* [Exercise passage]:
━━━━━━━━━━━━━━━━

There are 4 main areas of Database design to provide high end application support, summarised as the RSMO model:  Reliability, Scalability, Maintainability, Operability.

Together these 4 areas will provide the buzzwords one hears around Databases, namely; fault tolerance, high availability, ‘self-healing’, and ‘anti-fragility’.  Behind the buzzwords are the concrete technical challenges and techniques offered in the RSMO model.

Reliability

A Database system needs to continue to work correctly (performing the correct function at the desired level of performance) even in the face of a fault (hardware or software faults, and even human error).  A fault is not the same as a system or systemic error.  A fault is defined as an error for a component outside of the mean expected.  A failure is the complete failing of the same component.  The two are different concepts.  When you discuss ‘fault tolerance’, you are creating a system which will function if a component performance degrades outside of its expected mean range.  Fault tolerance does not mean component failure.  High availability does include component failure.  For example, 5-10% of hard disks fail each year.  Within the physical hardware layer you need to build a physical layer which gracefully recovers from the likely event of a failed HDD.

━━━━━━━━━━━━━━━━

* [Data]:
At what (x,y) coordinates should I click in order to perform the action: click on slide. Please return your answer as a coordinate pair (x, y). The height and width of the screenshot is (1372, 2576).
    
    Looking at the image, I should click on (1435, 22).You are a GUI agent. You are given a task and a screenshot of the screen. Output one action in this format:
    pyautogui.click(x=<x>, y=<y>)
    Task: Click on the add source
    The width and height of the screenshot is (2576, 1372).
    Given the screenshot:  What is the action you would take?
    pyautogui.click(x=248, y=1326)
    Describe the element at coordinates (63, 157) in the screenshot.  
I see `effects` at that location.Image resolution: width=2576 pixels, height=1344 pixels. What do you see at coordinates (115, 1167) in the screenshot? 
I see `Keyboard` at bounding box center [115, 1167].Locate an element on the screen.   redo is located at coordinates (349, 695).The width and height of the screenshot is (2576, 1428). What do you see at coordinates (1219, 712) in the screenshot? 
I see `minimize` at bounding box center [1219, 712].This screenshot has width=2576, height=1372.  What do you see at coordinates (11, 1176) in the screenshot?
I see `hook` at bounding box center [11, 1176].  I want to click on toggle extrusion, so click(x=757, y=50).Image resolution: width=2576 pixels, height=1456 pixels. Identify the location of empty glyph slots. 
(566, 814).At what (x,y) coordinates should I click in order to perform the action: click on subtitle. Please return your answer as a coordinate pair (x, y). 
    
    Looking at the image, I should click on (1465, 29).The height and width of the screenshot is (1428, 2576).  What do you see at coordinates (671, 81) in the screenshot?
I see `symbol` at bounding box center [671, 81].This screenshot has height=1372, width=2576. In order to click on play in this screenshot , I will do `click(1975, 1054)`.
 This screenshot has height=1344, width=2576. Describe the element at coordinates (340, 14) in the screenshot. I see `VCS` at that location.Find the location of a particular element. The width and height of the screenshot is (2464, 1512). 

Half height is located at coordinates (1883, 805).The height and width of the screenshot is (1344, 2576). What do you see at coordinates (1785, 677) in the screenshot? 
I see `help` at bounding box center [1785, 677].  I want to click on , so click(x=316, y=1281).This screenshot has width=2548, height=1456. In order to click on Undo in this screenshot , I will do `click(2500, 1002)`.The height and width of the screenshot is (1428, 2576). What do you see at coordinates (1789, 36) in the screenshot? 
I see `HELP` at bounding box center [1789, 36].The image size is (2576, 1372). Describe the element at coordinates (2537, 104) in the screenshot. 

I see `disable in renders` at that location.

━━━━━━━━━━━━━━━━

* [Actions to take]:
• a. Please decide whether each statement below agrees with the database design passage: (i) the RSMO model covers four areas of database design; (ii) fault tolerance means component failure; (iii) high availability includes component failure. Answer yes or no for each and quote the words of the passage that settle it.
• b. Change the stretch of the database design passage from "There are 4" through "Scalability, Maintainability, Operability." by replacing "high end" with "demanding", and give that stretch again.
• c. Extend the database design passage past its final sentence.

* [Results by task]:
• a.
(i) Yes: "There are 4 main areas of Database design to provide high end application support, summarised as the RSMO model"
(ii) No: "Fault tolerance does not mean component failure."
(iii) Yes: "High availability does include component failure."

• b.
There are 4 main areas of Database design to provide demanding application support, summarised as the RSMO model:  Reliability, Scalability, Maintainability, Operability.

• c.
Scalability

As a Database system grows in data volume, traffic volume, or complexity, there must be a method to handle the growth.  For example, when we increase a load parameter and keep the system resources (CPU, memory, network bandwidth, etc.) unchanged, what happens to our Database performance, both within the Database and on the hosted hardware? Is performance degraded?  Are there memory issues, or synchronisation problems?  When we increase a load parameter what needs to happen to the Database and underlying physical or virtualised hardware to keep performance unchanged?

Some systems are elastic, meaning that they can automatically add computing resources when they detect a load increase, whereas other systems are scaled manually (a human analyzes the capacity and decides to add more machines to the system). An elastic system can be useful if load is highly unpredictable, but manually scaled systems are simpler and may have fewer operational surprises (see “Rebalancing Partitions”). While distributing stateless services across multiple machines is fairly straightforward, taking stateful data systems from a single node to a distributed setup can introduce a lot of additional complexity. For this reason, common wisdom until recently was to keep your database on a single node (scale up) until scaling cost or high-availability requirements forced you to make it distributed.

Maintainability

Systems are quite useless if not maintained.  There is no magic ‘random chance’ of ever-performing systems ‘mutating’ over time.  The opposite holds true.  Over time, many different people will work on the system including engineering and operations, both maintaining current behaviour and designing the system to new use cases, and they should all be able to work on it productively.  This means that the system has to be documented, modelled, understood and all schemas, relationships and dependencies mapped.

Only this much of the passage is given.